Olympic champion attacks ATP: Zverev angry about “shame” from Madrid

Olympic champion attacks ATP
Zverev angry at Madrid’s ‘shame’

Alexander Zverev has no chance against child prodigy Carlos Alcaraz in the Madrid final. The Spaniard, says the Olympic champion, is currently the best player in the world. And so the dismantling is not the problem for Zverev, the work of the ATP is. After the defeat, the German rages.
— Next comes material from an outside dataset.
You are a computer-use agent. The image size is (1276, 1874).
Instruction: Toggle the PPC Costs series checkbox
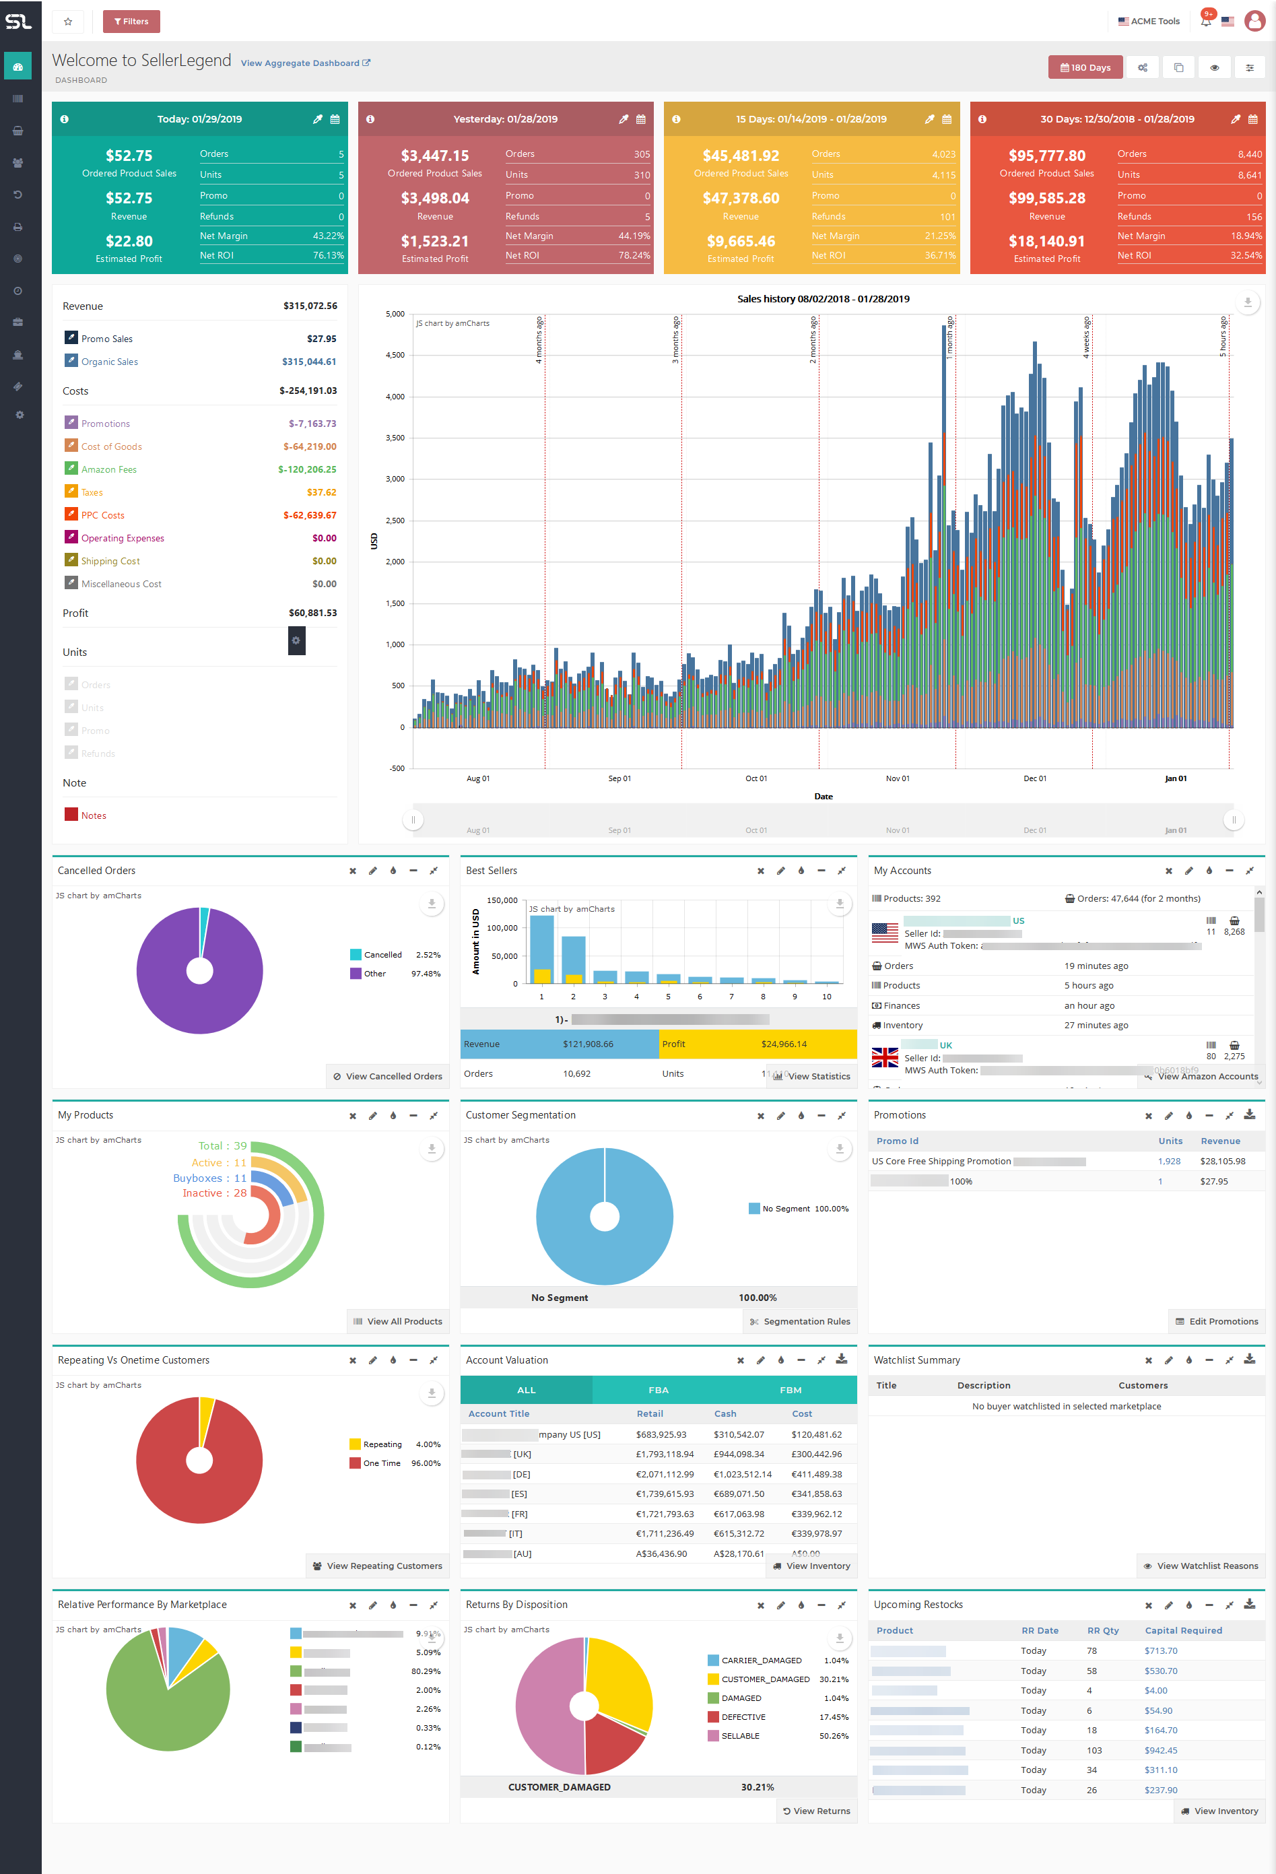click(x=71, y=514)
Tennis Olympic champion Alexander Zverev struck the Spanish prodigy Carlos Alcaraz (3: 6, 1: 6) against the ATP after being dismantled in the final of the Masters in Madrid. The work of the player organization in the past week was “an absolute disgrace,” said Zverev, who specifically referred to the late scheduling of his matches in the quarterfinals and semifinals.

“Two days ago I went to bed at four, half past four, the next day at 5.20 a.m.,” complained the Hamburger: “If every normal person goes to bed at four and then at five o’clock, it will be difficult, at all just to wake up properly.” If you’re awake that long, you’re literally “dead the next day”.

Playing a final against 19-year-old Alcaraz with such a mortgage, who “is currently the best player in the world” for Zverev, who is six years his senior, was “difficult”. On the court he had “no coordination” with his own serve and basic shots, and he also missed easy balls.

All of this makes him “angry”, explained Zverev after the match, which only lasted 62 minutes. At the same time, he admitted that he “probably wouldn’t have beaten Alcaraz on Sunday even if he was completely fresh”. After the Madrid triumph, he in turn declared that he would not be participating in the Masters in Rome next week. He wanted to be “at 100 percent” at the French Open in Paris (May 22 to June 5), said Alcaraz.

Alcaraz was the first player ever to throw Rafael Nadal and Djokovic out of a tournament on red ashes in Madrid this week. “He can achieve anything,” said Nadal, and Alcaraz thinks so too: “I don’t see any limits for myself. I already feel for the top players in every tournament, in every match, on every surface.”